Just love everybody and let everybody be who they want to be.

Chanel, 38, Democrat, Black

I have a quote up in my living room. It says, “I was a woman born with a male defect. After decades of pressure to live with it, I finally fixed it. So why are people so hung up on transitioning? It was a revelation. I didn’t become female. I’ve always been female.” We are who we are, and you don’t need to understand it. It’s not meant for you to understand. What you need to do is learn and just be quiet and listen.

Milo, 40, Democrat, white

I think we all have a right to self-determination and to self-actualization. The more we just respect each other and trust that we are doing what’s right for ourselves, I think it’s just a happier society and a more loving community that we can create.
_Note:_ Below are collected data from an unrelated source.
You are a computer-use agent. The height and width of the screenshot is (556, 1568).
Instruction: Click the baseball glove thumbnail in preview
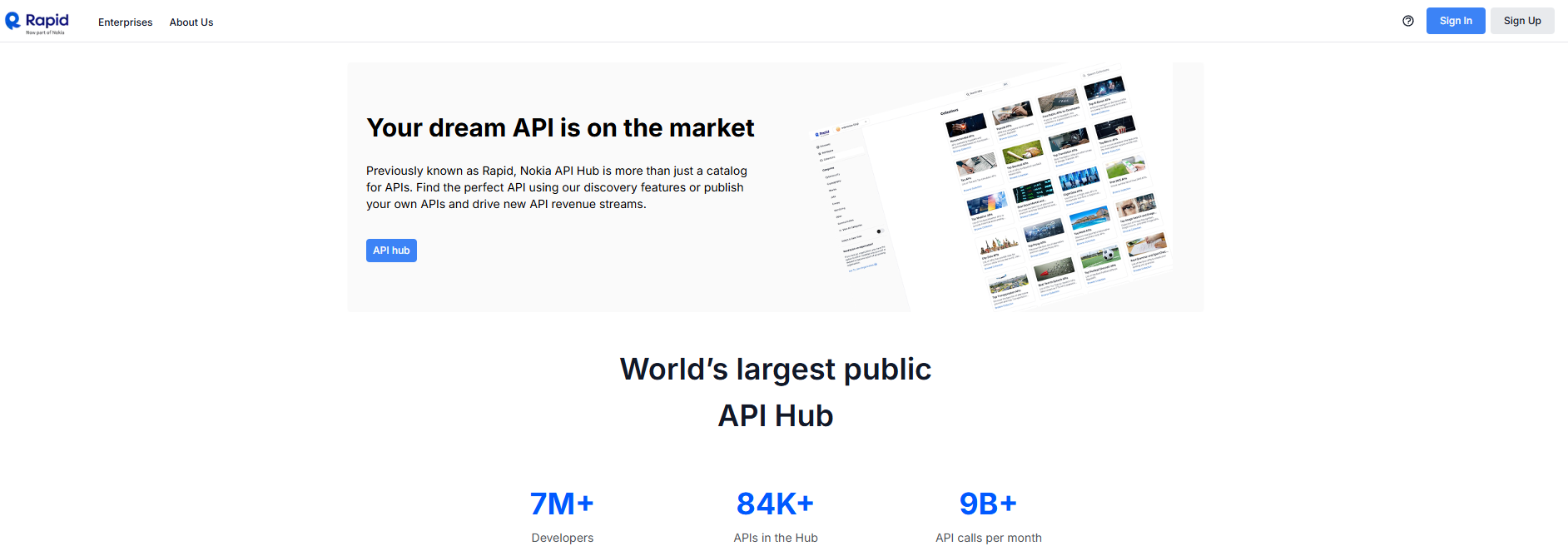(1022, 151)
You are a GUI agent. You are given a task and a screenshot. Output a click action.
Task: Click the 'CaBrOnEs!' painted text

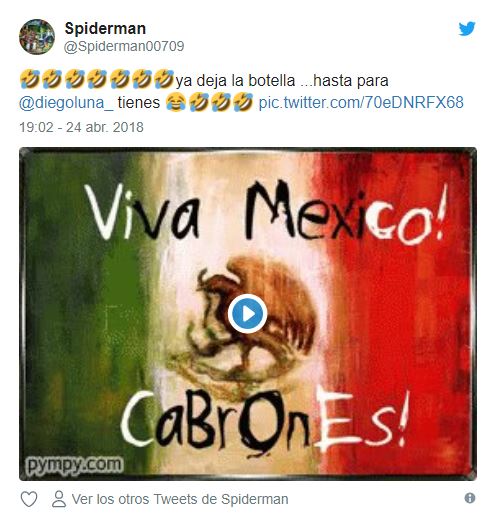click(265, 420)
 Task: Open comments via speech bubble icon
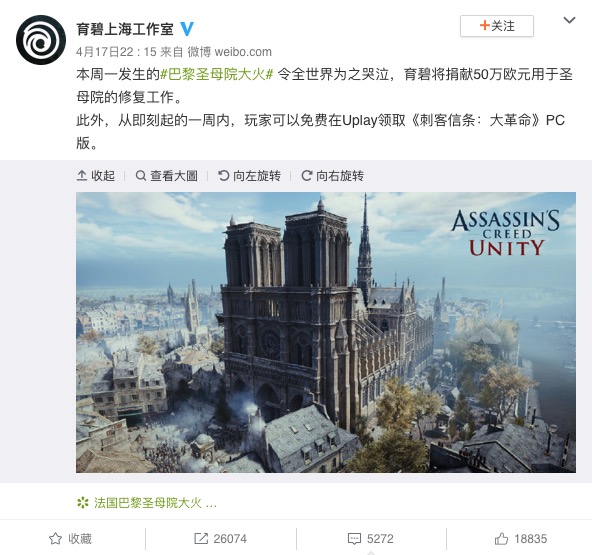tap(354, 539)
Forest, 26, Democrat, mixed race

Two words: I belong.

Amber, 47, Democrat, Latinx

Just listen.

Phunky, 19, Democrat, Black

Nothing changes if nothing changes, and let’s stop the generational trauma. Let’s all listen and change.

Michelle, 54, independent, white

Stop using us as political tools in your campaigns. Every four years, we’re being used. That’s where all the divisiveness and the hate and everything else comes from because they pawn us against everybody.

Joseph, 37, Democrat, white

If we do not make the change that should occur in the world, the next generation is going to do it, and they are not going to be nearly as nice as we have been. So do it, or they are never going to forgive you.

Wyatt, 31, Democrat, white

You don’t know someone else’s personal truth better than they do, even if you’re their parent. So just let people make their own decisions.